## DATA SUPPLIED
┄┄┄┄┄┄┄┄┄┄

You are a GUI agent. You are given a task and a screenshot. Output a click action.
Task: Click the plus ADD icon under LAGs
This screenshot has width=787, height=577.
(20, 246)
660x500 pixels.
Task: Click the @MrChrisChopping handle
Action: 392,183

┄┄┄┄┄┄┄┄┄┄

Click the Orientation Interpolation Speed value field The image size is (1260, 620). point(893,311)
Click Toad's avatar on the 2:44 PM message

┄┄┄┄┄┄┄┄┄┄

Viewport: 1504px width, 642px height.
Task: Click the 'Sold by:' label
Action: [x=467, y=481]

┄┄┄┄┄┄┄┄┄┄

Lay out as a JSON list of strings the lines starting with the line that contains "You are a GUI" and going on through the line that contains "Action: 392,183", one string for each line and blank lines left out.

[
  "You are a GUI agent. You are given a task and a screenshot. Output a click action.",
  "Task: Click the plus ADD icon under LAGs",
  "This screenshot has width=787, height=577.",
  "(20, 246)",
  "660x500 pixels.",
  "Task: Click the @MrChrisChopping handle",
  "Action: 392,183"
]